The truth is, because of what happened around The Satanic Verses, people often associate me with religion and with writing about it. But actually, it’s more or less the opposite of what I am as a writer. I’m, myself, not a religious person; it’s never really been a major subject of my work with the exception of the passages in The Satanic Verses. One of the biggest damages that the attack on The Satanic Verses did was it misled people about the kind of writer that was being talked about. One of the things that people who read The Satanic Verses—which very few of its attackers did—notice, first of all, is that it’s funny. The number of letters I’ve had which go, “Who knew it was funny?” And the answer is, people who read it knew was funny.
They made people think of me as being in some way involved in arcane, theological battles. I’ve had to fight back to clear away those misapprehensions about my work. By now it’s OK, because that was my my fifth published book, and Victory City, which just came out, is my 21st. Three quarters of my life as a writer has happened since those days.
Are you promoting Victory City? And how are you going about it?
Not really. Because of what happened, what would have normally been quite an extensive book tour became nothing. I did one interview with with the New Yorker. And the book seems to be doing very well, so maybe it didn’t need me.
In your portrait for that New Yorker story, you look like an avatar for free expression.
I have this old-fashioned view that I’m mainly a novelist. I’ve done my share of fighting for free expression. For example, I’m very proud of my association with PEN America and the work we’ve done together. One of my things of greatest pride is to have co-founded the PEN World Voices Festival, which in its origin really was a way of introducing American readers to the rest of the world, to make the literary experience of Americans less parochial, perhaps. And it’s succeeded beyond our wildest dreams.
You’re back at work. Take me through your day.
Well, if I wasn’t talking to you, I’d be probably trying to do a bit of writing. I’ve never been an early morning person, so I tend to work something like an office day. Maybe the exception is that I always, always, at night before going to bed, read what I wrote that day. For two reasons: one is to have it in my head the next morning, and the other is to see if there’s things that need fixing after a few hours of being away from it. You know Hemingway had this thing he used to say: you should always write one sentence less than you know, so that in the morning, you know what the first sentence is. Because once you have the first sentence it’s much easier to write the second sentence.

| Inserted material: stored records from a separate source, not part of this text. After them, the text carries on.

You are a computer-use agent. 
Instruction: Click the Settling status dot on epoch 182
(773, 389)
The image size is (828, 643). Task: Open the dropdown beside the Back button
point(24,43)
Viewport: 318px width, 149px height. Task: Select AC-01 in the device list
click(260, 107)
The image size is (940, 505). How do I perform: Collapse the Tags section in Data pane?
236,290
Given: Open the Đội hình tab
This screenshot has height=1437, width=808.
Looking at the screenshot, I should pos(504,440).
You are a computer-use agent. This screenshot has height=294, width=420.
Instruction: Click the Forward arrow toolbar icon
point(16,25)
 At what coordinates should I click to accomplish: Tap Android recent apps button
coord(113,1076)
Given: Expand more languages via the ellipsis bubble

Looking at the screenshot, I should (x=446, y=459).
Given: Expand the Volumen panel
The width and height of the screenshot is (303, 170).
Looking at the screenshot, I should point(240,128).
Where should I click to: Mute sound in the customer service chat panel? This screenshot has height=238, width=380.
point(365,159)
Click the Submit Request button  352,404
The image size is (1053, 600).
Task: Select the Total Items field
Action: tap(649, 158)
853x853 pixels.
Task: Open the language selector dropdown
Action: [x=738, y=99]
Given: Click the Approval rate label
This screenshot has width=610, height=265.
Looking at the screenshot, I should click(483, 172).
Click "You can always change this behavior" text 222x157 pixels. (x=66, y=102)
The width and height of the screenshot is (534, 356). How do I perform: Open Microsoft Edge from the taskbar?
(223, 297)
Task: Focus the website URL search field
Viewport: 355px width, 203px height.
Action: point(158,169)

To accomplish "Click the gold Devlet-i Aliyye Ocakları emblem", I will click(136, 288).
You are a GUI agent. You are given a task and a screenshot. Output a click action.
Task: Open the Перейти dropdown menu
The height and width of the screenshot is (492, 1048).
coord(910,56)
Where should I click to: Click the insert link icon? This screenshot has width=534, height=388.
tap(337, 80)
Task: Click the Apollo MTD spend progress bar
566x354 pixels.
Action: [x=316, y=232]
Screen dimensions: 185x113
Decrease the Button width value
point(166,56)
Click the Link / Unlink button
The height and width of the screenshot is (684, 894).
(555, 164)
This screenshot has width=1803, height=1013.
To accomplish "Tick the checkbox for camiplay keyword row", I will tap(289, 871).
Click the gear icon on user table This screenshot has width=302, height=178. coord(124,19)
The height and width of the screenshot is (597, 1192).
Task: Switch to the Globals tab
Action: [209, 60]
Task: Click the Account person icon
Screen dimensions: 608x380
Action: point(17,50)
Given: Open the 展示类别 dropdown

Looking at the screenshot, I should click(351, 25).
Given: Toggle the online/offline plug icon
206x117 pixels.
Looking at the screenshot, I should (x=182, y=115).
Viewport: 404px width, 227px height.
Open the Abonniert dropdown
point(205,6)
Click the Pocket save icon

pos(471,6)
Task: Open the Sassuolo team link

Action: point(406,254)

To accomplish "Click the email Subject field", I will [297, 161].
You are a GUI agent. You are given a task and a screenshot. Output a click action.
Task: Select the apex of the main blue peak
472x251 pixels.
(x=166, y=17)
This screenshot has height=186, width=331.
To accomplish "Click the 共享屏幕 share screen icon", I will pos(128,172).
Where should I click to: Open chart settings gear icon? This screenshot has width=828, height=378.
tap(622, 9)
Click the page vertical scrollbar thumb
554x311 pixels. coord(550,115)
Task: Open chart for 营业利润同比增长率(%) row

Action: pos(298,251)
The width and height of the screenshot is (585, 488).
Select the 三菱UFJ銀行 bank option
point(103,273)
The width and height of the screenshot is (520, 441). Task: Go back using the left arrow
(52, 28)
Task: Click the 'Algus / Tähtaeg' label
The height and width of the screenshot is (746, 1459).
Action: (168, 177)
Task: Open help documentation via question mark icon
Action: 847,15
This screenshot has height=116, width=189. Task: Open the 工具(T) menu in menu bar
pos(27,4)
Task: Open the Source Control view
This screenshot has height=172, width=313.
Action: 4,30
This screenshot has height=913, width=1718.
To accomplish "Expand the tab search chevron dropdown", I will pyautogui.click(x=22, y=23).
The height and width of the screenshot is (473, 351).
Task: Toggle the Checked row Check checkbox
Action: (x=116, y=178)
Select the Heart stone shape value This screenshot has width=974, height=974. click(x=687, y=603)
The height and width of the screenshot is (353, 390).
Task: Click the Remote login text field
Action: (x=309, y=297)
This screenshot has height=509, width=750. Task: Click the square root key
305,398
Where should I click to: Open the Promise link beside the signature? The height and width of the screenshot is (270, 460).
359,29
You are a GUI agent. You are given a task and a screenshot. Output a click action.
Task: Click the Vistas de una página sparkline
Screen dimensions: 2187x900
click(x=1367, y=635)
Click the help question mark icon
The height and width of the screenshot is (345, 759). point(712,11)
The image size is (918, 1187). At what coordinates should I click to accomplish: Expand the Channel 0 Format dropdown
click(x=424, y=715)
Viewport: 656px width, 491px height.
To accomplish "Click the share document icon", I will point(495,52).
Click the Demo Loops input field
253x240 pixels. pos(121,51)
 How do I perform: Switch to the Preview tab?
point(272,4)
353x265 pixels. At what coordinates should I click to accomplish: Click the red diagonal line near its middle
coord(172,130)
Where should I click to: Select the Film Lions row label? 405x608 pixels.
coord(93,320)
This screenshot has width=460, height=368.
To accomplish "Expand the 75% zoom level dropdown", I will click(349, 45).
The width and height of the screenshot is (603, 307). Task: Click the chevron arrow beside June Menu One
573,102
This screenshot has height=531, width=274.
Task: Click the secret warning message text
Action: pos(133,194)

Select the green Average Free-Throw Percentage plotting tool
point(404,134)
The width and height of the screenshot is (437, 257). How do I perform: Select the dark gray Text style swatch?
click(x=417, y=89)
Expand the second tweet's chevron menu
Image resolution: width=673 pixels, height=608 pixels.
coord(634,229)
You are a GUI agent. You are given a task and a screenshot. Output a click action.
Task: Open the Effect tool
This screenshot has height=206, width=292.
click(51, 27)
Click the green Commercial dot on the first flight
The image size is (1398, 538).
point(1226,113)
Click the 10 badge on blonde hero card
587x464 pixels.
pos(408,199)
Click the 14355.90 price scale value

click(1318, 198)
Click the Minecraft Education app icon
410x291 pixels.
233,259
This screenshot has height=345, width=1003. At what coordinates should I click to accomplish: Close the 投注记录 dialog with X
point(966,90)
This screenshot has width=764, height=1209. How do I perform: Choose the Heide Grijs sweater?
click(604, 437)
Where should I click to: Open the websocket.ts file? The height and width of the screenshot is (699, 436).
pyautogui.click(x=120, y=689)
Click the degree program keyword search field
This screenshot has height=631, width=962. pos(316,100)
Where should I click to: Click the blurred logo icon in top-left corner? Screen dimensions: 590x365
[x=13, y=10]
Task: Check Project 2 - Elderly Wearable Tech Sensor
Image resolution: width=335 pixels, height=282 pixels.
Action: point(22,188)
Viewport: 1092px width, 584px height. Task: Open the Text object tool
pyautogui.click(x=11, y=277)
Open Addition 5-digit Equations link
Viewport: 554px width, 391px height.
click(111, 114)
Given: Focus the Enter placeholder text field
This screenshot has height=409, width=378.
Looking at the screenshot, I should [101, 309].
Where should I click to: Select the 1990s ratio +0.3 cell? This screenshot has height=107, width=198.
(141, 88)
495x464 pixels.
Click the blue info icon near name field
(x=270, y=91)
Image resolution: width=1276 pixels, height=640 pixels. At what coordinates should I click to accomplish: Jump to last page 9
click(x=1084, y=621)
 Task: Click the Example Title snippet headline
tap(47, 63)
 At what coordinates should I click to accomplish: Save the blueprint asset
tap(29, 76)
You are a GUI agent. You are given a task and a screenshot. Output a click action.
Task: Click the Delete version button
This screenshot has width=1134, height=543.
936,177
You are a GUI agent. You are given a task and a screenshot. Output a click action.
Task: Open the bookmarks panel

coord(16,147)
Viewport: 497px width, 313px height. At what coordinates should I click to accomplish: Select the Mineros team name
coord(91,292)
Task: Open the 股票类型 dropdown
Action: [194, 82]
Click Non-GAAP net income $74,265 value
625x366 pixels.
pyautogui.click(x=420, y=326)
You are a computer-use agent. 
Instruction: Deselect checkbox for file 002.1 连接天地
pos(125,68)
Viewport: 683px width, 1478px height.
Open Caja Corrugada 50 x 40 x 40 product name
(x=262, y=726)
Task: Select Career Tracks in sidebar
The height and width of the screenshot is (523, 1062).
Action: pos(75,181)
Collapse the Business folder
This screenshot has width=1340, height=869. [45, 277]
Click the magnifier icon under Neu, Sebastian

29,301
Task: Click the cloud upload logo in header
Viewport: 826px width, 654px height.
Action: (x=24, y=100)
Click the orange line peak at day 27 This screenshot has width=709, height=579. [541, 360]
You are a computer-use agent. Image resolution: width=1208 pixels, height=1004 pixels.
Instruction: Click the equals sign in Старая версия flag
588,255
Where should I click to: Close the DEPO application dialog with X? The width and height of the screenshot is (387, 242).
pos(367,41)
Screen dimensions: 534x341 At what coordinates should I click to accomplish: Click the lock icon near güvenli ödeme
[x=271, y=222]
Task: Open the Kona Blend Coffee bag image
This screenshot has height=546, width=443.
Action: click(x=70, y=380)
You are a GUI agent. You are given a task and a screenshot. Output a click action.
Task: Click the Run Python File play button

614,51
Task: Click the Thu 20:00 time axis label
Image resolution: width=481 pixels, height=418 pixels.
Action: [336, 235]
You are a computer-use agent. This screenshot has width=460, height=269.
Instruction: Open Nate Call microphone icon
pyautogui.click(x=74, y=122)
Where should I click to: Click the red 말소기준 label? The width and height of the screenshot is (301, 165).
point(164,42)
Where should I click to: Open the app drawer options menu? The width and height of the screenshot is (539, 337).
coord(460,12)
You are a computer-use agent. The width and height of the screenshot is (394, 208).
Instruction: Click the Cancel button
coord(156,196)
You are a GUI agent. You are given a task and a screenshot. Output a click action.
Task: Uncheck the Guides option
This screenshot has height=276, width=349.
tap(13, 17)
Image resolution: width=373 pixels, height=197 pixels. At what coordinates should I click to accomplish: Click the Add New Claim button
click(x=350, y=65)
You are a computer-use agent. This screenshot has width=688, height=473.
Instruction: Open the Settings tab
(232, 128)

One thing to love about Victory City is that, as a fictional account of an invented empire, it exists in counterpoint to the attack.
It was finished before the attack.
Yes, but it’s a work about imagination.
Yes. I was really, really fortunate that I had just finished work on it. I mean literally a week or so before the attack, I had finished correcting the galleys. So there was actually nothing further to do except publish it. And I know that if I’d been at another stage, if I’d been in the middle of it, it would have been very hard to finish it. Because actually, for quite a long time after the attack, writing was something which I couldn’t do. Just wasn’t available to me.
You were trying, or …?
I would try, but there was just nothing there. And in the end I didn’t try. That seems to be coming back. Like the rest of me.